What you should do: Reproduce exactly the line that contains "Given: Open the Fichier menu" and every line after it through the end of the records below, leaving out all pictures.

══ Data for this exercise

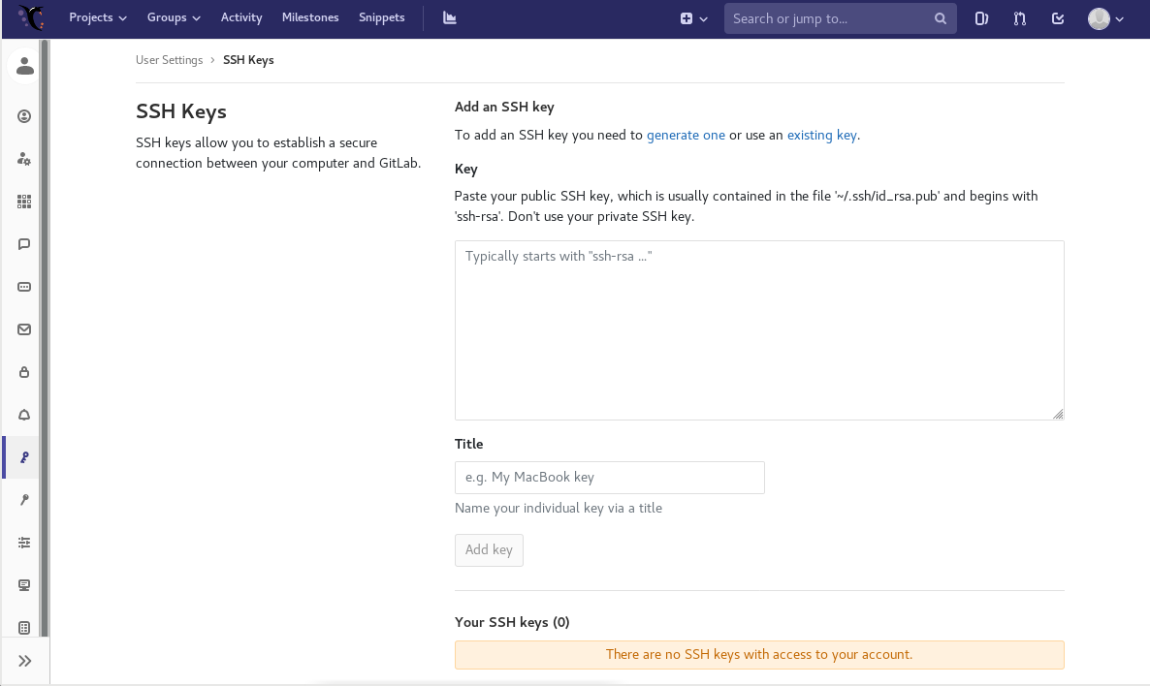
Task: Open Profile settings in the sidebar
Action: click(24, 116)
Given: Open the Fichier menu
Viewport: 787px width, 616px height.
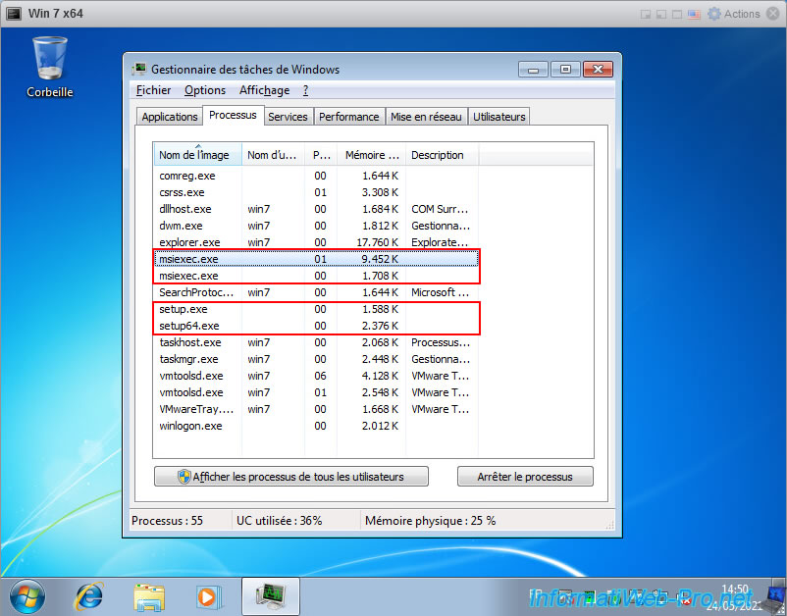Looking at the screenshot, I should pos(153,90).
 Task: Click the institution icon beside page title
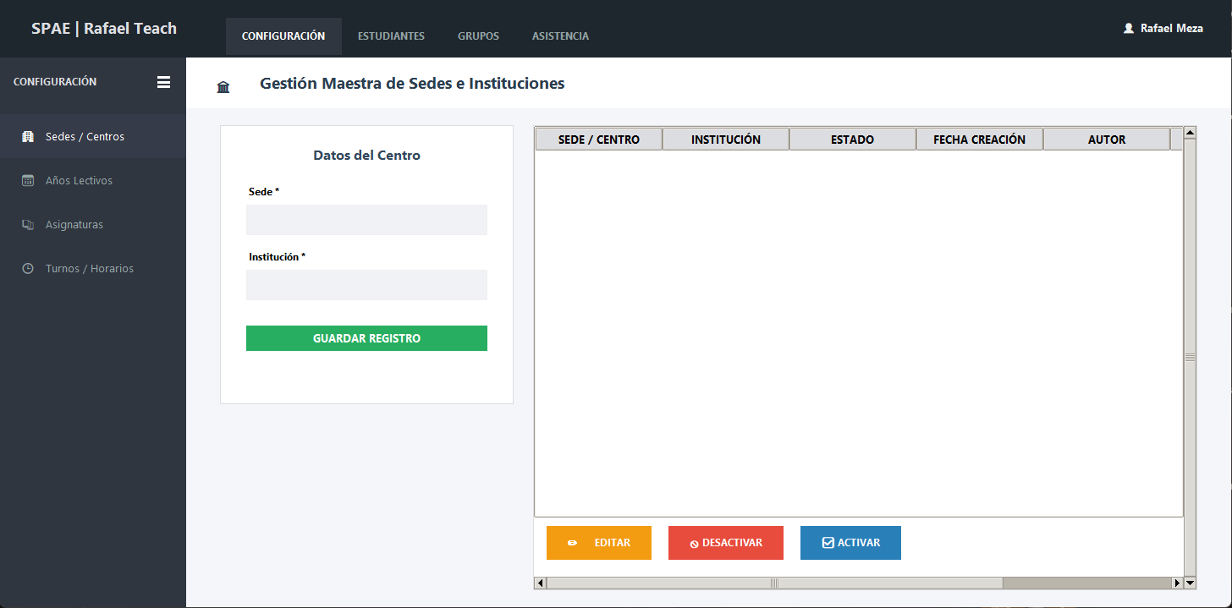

════

Answer box:
Given: Open the Fichier menu
Viewport: 787px width, 616px height.
Looking at the screenshot, I should pos(153,90).
 Task: Click the institution icon beside page title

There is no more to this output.